See the guides for the feature documentation (jobs, state machines, signals, child fan-out, rate limiting, concurrency keys, identity, scheduling, operations).

Summary

Functions

Enqueue one FSM instance. Options: :state (alias :args, the job-form name), :step (default the FSM's :initial), :queue, :priority, :concurrency_key, :correlation_key, :correlation_scope, and scheduling — :eligible_at (a DateTime), or the sugar :schedule_at (a DateTime) / :schedule_in (milliseconds from now). :name routes the call to a named engine instance (default GenDurable); insert_all/3 and signal/4 take it too. Returns {:ok, id} or {:error, :duplicate}.

Batch-enqueue instances in a single statement (dedup via the partial unique index). entries is a list of per-instance option keyword lists. Returns the list of inserted ids — duplicates are dropped and rows are inserted in correlation_key order, so the list has no positional mapping to entries.

Deliver a durable signal to an instance. Wakes the instance only on a name match. :dedup_key (default nil) makes redelivery idempotent.

Functions

child_spec(opts)

insert(fsm_module, opts \\ [])

Enqueue one FSM instance. Options: :state (alias :args, the job-form name), :step (default the FSM's :initial), :queue, :priority, :concurrency_key, :correlation_key, :correlation_scope, and scheduling — :eligible_at (a DateTime), or the sugar :schedule_at (a DateTime) / :schedule_in (milliseconds from now). :name routes the call to a named engine instance (default GenDurable); insert_all/3 and signal/4 take it too. Returns {:ok, id} or {:error, :duplicate}.

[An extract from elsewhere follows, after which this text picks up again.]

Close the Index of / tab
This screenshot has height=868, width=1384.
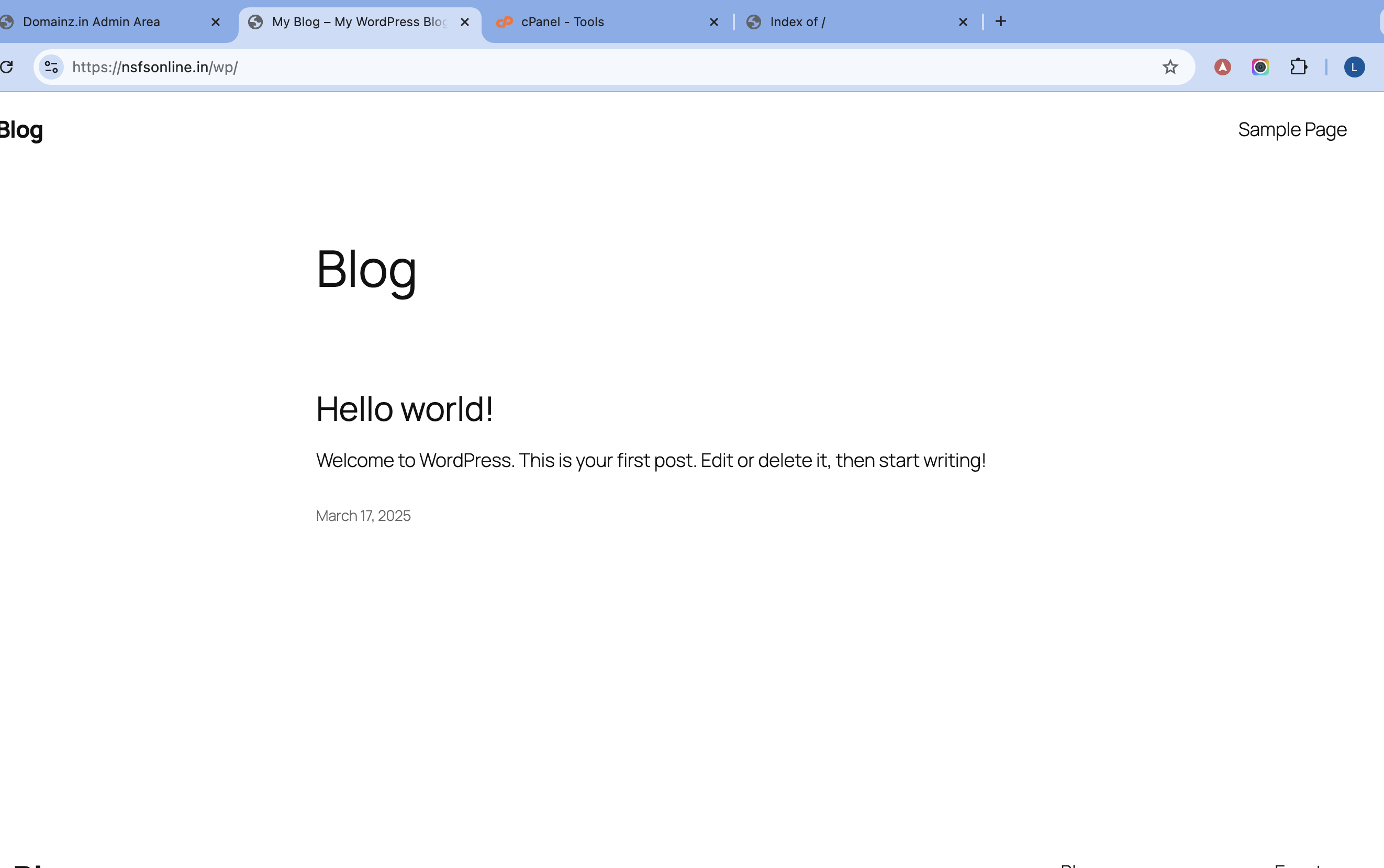(963, 22)
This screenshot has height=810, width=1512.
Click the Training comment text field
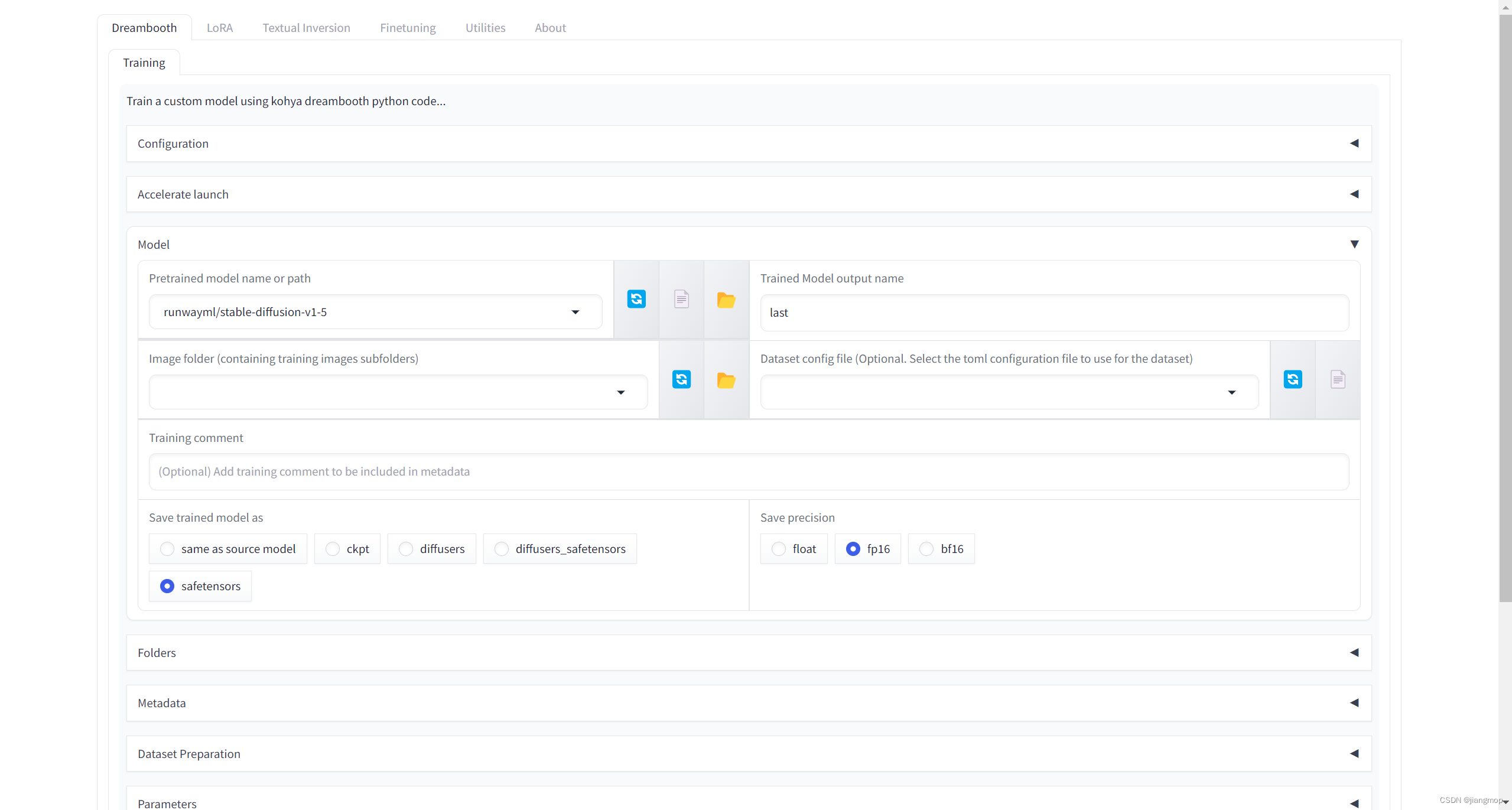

:correlation_key is the instance's business identity — both the key you can later signal/4 by (instead of the internal id) and a uniqueness guard. :correlation_scope is the list of statuses in which the key is "occupied": uniqueness is enforced and the signal address resolves only while the instance sits in one of them. It defaults to the non-terminal statuses (unique among live instances; freed on termination); pass [] to disable uniqueness, or include :done/:failed to keep the key reserved after the instance ends. A duplicate within the occupied scope is rejected as {:error, :duplicate}. With no :correlation_key the instance is neither addressable nor deduplicated.

insert_all(fsm_module, entries, opts \\ [])

Batch-enqueue instances in a single statement (dedup via the partial unique index). entries is a list of per-instance option keyword lists. Returns the list of inserted ids — duplicates are dropped and rows are inserted in correlation_key order, so the list has no positional mapping to entries.

signal(target, name, payload \\ %{}, opts \\ [])

Deliver a durable signal to an instance. Wakes the instance only on a name match. :dedup_key (default nil) makes redelivery idempotent.

target is either the internal id (an integer) or a :correlation_key (a string) set at insert. Addressing by correlation_key resolves to the single instance currently occupying it (per its :correlation_scope). A target that does not resolve to a live instance — a freed or terminal key, a terminal id, an id that does not exist yet — returns {:error, :no_target}: nothing would ever read that inbox, and a signal is not held for an instance that does not exist. Returns :ok otherwise.

start_link(opts)

See GenDurable.Supervisor.start_link/1.